At the same time, parent company Time Warner is looking for alternatives to spin off the struggling Internet unit.
While the economic crisis has affected online ad spending, AOL's drop is still steep. By comparison, Google, which generates most of its money from online ads, grew its revenue 6 percent in the first quarter. Yahoo, another online ad powerhouse with significant problems of its own, had a 13 percent contraction in first-quarter revenue.
The problems in AOL's online ad business appear widespread. In its 2009 first quarter earnings report on Wednesday, parent company Time Warner said AOL registered revenue declines in ad sales on external sites, as well as in display and paid-search ad sales in AOL sites.
In a filing on Wednesday with the U.S. Securities and Exchange Commission, Time Warner said it's still reviewing its "strategic alternatives" regarding AOL.
Although Time Warner's board hasn't decided on this possibility, Time Warner "anticipates" it will start a process to spin off "one or more parts" of AOL's business to Time Warner stockholders. However, market conditions may lead Time Warner to seek alternatives other than a spinoff, according to the filing.
Talks about a possible AOL divestiture by Time Warner have been rumored for years, and the issue has been discussed by Time Warner executives in the past.
Overall, AOL's revenue, which also includes subscription fees, fell 23 percent to $867 million, while operating income tumbled 47 percent to $150 million. Time Warner blamed its first-quarter 7 percent revenue fall partly on AOL's financial performance.
Time Warner booted Randy Falco from his post as AOL CEO last month, replacing him with former Google executive Tim Armstrong.
Under Falco, who took over in November 2006, AOL routinely failed to grow its ad revenue on par with the industry average. Falco's tenure included two major rounds of layoffs: 2,000 employees, or 20 percent of AOL's staff, in October 2007, and 700 employees, about 10 percent of the staff, in January of this year.

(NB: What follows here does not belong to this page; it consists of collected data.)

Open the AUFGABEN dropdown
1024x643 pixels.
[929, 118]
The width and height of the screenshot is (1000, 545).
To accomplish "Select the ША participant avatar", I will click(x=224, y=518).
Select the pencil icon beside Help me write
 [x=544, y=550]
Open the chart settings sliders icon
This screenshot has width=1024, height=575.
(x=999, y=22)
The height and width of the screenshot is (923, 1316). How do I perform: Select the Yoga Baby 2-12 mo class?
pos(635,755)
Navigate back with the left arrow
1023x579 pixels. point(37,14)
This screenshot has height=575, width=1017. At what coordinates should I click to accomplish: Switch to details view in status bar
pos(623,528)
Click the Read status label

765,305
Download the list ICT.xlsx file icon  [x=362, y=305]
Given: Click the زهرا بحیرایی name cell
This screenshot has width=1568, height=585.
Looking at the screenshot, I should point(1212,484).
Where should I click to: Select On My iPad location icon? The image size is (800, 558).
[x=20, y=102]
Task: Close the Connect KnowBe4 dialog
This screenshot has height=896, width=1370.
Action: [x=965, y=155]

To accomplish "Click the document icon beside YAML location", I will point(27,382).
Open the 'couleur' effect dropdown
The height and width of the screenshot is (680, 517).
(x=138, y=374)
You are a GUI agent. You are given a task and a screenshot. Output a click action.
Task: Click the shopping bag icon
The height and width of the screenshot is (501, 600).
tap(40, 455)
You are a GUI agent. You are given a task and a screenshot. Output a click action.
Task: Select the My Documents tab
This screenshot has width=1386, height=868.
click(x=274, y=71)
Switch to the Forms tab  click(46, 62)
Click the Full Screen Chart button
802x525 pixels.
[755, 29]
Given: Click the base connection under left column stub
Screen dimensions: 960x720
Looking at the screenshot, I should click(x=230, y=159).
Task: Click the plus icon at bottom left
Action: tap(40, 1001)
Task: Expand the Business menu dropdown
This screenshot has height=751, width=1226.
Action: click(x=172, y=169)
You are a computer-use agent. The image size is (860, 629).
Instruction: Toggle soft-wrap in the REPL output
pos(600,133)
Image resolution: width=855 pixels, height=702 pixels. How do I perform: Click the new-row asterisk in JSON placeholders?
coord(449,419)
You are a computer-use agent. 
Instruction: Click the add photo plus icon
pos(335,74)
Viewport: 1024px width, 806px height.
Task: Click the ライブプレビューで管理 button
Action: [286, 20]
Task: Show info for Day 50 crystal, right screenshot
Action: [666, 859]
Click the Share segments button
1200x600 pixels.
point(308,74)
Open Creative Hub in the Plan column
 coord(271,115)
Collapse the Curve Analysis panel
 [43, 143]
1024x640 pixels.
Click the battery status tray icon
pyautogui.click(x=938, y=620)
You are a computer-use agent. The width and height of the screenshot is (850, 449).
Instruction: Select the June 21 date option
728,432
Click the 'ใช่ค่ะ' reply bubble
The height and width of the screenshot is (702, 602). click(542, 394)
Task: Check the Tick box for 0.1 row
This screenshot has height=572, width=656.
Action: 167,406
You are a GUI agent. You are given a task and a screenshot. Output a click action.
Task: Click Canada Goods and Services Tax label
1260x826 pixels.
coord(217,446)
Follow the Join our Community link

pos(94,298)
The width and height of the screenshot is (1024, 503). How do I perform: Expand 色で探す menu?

AOL has been on a years-long process to transition from a business model based on dial-up Internet access fees to an online advertising supported model. However, since early 2007 AOL has consistently underperformed in online advertising.
For example, in 2008, U.S. online ad spending grew 11 percent, according to the Interactive Advertising Bureau, but AOL's online ad revenue dropped 6 percent.